Teleprompter Training to Sound Natural

video marketing podcast Dec 23, 2025
 

Teleprompter training is misunderstood. Teleprompters are often blamed for stiff delivery, flat energy, and robotic performances. In reality, most of those problems come from poor setup and zero performance coaching. When teleprompter training is done properly, it becomes one of the fastest ways to create clear, confident, high-impact video content.

Teleprompters Are a Recording Environment

A teleprompter is not just a screen with words on it. It is a recording environment designed to support eye contact, clarity, and consistency. When presenters understand this, teleprompter training becomes about performance control rather than reading text. This shift alone removes most of the stiffness people experience on camera.

Why Most Teleprompter Setups Fail

Most videographers default to auto-scroll teleprompters with fixed speeds. Presenters are forced to chase the text instead of speaking at the speed of thought. Without coaching, this leads to shallow breathing, rushed delivery, or slow, flattened speech. This is not a confidence issue. It is a setup issue.
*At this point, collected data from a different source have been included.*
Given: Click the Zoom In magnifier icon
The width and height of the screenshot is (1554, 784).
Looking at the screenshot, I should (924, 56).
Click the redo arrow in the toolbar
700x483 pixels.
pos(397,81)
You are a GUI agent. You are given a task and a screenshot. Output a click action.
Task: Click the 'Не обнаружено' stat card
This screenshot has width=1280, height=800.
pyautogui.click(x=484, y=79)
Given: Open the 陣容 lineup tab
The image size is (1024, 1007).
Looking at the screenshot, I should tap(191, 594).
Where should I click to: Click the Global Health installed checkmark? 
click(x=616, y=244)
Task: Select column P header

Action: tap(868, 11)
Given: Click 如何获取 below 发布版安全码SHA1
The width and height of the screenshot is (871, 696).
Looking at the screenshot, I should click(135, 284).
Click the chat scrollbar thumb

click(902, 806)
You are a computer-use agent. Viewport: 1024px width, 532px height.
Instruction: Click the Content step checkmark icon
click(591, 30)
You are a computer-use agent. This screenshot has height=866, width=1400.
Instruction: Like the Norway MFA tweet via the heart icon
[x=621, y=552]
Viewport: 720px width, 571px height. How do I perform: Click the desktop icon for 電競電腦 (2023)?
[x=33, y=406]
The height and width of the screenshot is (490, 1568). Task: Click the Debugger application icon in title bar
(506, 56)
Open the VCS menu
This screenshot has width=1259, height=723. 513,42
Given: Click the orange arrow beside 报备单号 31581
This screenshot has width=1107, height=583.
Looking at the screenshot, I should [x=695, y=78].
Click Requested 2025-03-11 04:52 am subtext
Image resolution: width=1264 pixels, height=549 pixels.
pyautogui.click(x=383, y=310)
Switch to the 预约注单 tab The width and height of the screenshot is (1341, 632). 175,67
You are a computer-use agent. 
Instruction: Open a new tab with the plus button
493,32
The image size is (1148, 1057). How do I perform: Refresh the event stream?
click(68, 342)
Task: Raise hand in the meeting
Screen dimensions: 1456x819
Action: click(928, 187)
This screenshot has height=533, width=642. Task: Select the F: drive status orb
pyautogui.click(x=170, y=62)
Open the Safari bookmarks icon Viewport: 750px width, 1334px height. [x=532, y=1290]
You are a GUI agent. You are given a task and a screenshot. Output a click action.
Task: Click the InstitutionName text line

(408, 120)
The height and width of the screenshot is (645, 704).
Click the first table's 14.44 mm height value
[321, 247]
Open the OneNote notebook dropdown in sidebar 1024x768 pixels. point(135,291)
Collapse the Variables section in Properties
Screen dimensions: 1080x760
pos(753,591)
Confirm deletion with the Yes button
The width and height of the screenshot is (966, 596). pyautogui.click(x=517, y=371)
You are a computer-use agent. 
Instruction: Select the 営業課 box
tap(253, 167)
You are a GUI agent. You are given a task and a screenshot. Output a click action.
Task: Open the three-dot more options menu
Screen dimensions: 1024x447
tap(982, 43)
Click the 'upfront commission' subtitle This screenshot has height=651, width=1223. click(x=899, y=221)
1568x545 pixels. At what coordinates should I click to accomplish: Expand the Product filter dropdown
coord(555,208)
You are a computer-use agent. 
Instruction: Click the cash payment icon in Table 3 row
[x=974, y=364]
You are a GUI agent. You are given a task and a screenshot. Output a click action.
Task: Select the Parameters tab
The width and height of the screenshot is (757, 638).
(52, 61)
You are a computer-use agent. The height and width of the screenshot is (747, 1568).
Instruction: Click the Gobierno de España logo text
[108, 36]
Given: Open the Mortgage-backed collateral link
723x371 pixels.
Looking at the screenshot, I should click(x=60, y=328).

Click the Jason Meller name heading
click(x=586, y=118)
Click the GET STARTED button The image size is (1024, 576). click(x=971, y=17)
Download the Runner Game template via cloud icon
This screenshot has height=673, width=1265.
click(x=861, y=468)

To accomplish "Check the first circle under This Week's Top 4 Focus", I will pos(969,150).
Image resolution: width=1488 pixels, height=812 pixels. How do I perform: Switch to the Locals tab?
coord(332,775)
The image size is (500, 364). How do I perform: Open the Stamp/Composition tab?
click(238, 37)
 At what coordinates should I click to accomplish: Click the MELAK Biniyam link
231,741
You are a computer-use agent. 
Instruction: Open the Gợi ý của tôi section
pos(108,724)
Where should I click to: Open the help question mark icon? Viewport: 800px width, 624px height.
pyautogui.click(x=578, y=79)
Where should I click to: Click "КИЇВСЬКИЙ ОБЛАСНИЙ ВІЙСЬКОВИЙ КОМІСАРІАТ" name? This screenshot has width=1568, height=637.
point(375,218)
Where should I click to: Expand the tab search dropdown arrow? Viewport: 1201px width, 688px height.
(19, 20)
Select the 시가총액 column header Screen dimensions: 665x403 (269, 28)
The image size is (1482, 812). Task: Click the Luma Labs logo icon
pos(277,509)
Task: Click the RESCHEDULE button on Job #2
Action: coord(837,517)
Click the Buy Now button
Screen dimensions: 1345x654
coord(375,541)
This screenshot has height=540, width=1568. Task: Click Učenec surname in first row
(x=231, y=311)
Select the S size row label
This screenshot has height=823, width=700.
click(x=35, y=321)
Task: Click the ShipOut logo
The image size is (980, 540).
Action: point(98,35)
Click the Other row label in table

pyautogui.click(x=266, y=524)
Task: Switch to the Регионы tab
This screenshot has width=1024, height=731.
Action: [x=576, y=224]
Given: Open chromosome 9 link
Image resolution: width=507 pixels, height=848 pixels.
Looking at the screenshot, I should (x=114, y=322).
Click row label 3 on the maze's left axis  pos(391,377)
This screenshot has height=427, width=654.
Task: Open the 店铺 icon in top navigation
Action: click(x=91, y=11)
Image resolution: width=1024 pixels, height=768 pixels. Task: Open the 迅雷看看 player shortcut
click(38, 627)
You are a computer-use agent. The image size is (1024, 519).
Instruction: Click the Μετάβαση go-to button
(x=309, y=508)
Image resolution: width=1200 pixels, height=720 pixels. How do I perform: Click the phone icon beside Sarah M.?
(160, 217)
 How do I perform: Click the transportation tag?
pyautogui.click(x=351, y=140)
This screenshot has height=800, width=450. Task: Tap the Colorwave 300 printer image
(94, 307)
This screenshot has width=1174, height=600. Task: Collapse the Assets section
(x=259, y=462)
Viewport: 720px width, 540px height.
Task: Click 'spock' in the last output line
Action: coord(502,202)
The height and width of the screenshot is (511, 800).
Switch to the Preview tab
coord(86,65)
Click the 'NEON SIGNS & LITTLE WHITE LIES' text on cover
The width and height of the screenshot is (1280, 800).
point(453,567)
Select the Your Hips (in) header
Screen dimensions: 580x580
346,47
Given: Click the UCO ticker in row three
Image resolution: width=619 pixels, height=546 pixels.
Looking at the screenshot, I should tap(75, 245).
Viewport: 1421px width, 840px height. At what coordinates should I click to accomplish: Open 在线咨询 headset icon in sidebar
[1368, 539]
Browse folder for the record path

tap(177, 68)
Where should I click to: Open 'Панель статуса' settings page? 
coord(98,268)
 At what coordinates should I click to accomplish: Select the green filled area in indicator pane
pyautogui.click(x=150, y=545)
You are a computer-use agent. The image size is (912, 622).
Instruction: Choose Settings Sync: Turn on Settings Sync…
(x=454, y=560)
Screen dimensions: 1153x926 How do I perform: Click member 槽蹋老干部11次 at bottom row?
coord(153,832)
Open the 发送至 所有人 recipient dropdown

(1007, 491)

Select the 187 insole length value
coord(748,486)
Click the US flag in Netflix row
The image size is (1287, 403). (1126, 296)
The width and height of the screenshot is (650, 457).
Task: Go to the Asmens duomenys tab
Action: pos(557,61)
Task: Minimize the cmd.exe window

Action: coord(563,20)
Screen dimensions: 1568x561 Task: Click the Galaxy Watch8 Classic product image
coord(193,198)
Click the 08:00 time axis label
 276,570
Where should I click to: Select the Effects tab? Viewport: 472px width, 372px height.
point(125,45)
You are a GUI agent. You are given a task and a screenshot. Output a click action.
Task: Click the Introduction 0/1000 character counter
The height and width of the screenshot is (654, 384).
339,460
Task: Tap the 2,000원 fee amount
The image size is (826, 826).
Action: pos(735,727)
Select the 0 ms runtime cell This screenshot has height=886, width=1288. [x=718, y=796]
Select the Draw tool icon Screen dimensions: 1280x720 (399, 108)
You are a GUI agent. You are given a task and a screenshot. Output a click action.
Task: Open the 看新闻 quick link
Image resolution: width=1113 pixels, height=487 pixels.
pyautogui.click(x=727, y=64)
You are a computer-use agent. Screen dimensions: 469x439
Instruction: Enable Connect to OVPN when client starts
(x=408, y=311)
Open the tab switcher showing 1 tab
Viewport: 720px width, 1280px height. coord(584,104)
How Proper Teleprompter Training Works

Effective teleprompter training puts the presenter in control. The presenter regulates pace, breathing, emphasis, and delivery while the text follows them. Scripts are formatted as ideas, not paragraphs. When this happens, the teleprompter disappears and the presenter sounds natural, structured, and confident.

Teleprompters don’t make people robotic. Poor setups and poor coaching do.

Teleprompter training is not about reading words. It is about scanning ideas, maintaining eye contact, and delivering structured messages with freedom. Used correctly, teleprompters speed you up and sharpen your message. Used badly, they get in your way. Structure first. Freedom second.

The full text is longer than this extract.